WASHINGTON (Reuters) - The U.S. Securities and Exchange Commission said on Thursday that two investment adviser subsidiaries of Voya Financial Inc (VOYA.N) agreed to pay about $3.6 million to settle charges that it failed to disclose conflicts of interest and made misleading disclosures.
The SEC announced the charges at the same time as announcing the settlement.
According to the SEC, the subsidiary companies served as investment advisers to certain mutual funds offered through insurance companies, while also lending securities held by those funds.
The advisers recalled the loaned securities before their dividend record dates so the insurance company affiliates could receive tax benefits. Doing so caused the funds and their investors to lose securities-lending income without receiving any of the tax benefit, the SEC said.

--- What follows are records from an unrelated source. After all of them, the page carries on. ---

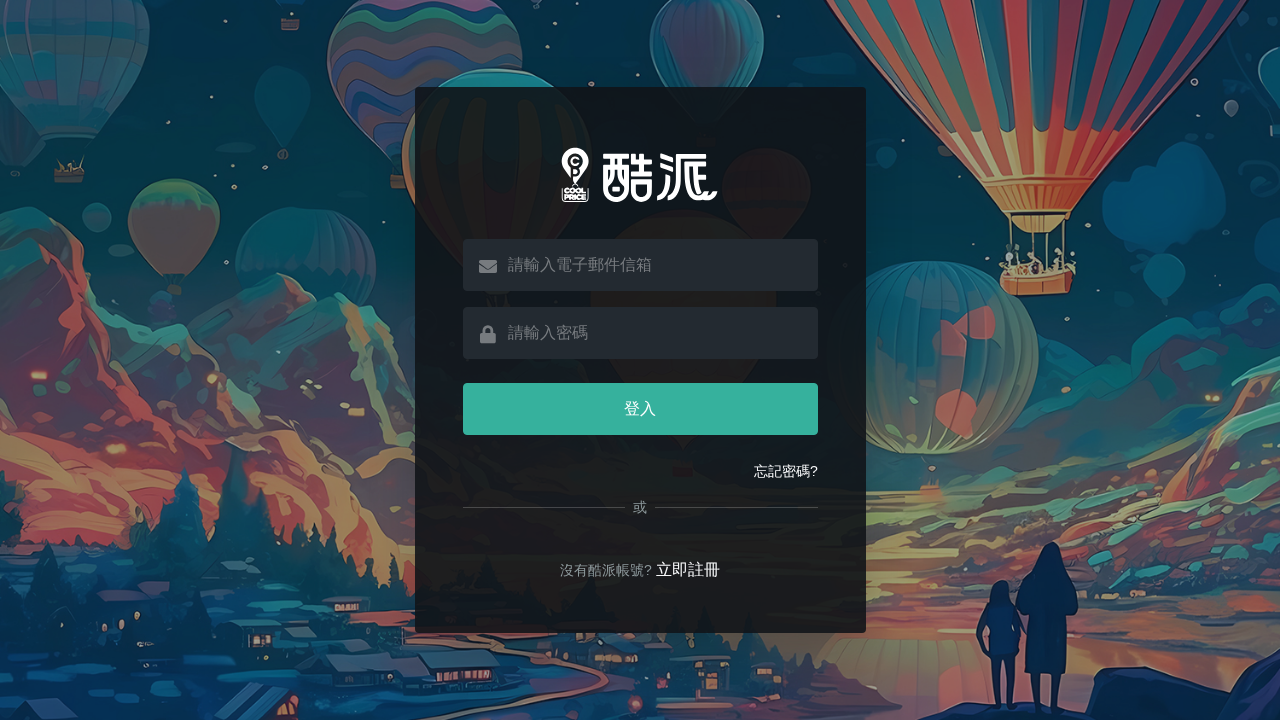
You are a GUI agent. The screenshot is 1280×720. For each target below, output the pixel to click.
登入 (640, 408)
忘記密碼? (786, 471)
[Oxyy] (640, 175)
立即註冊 (688, 569)
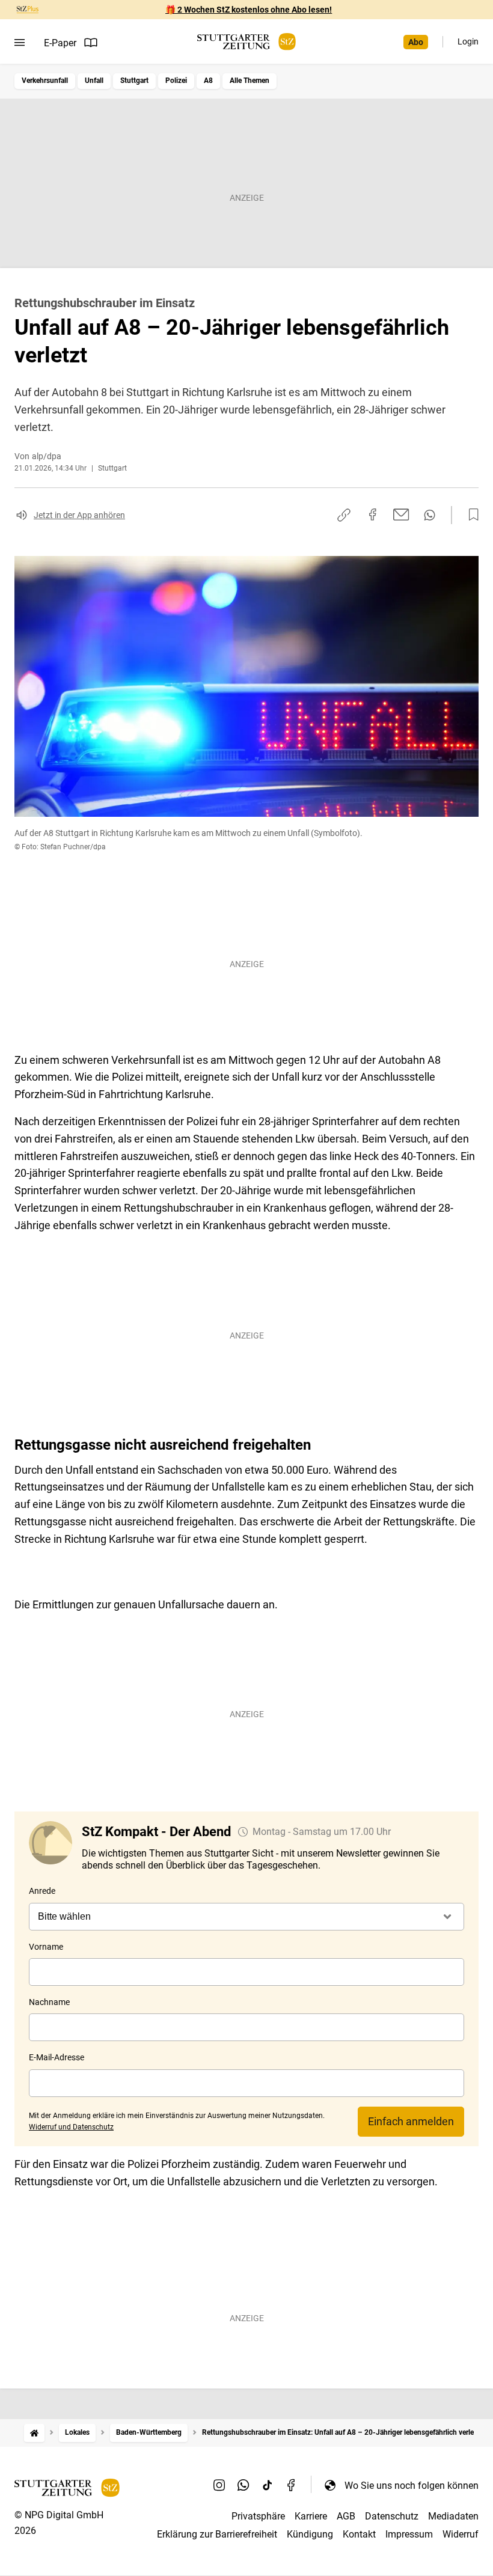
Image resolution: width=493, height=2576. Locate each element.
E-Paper (60, 43)
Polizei (176, 80)
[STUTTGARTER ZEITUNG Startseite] (246, 41)
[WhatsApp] (243, 2485)
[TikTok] (267, 2485)
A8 (208, 80)
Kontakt (359, 2534)
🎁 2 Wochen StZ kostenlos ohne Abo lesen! (248, 9)
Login (468, 41)
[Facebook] (291, 2485)
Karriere (311, 2516)
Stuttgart (134, 80)
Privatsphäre (258, 2516)
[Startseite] (34, 2432)
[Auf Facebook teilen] (373, 514)
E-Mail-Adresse (56, 2057)
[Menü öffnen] (19, 43)
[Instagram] (219, 2485)
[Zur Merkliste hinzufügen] (470, 515)
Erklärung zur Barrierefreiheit (217, 2534)
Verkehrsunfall (45, 80)
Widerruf (460, 2534)
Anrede (42, 1891)
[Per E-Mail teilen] (401, 514)
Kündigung (310, 2534)
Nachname (49, 2002)
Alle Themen (249, 80)
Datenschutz (391, 2516)
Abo (415, 42)
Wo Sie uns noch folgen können (411, 2485)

The advisers did not disclose the conflict of interest to the funds’ board of directors or in the funds’ prospectuses, the SEC said.
The advisers neither admitted nor denied the findings, the SEC said.

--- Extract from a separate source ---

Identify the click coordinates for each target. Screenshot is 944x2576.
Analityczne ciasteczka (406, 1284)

“We are pleased to have reached this settlement,” Voya spokesman Chris Breslin said in a statement. “Today’s announcement means we avoid a lengthy and costly litigation process and can focus our resources on delivering high-quality investment service to our clients.”
Under the amount to be paid under the agreement, about $2 million will go directly to the affected mutual funds, the SEC said.
Voya manages 401(k) plans for Reuters.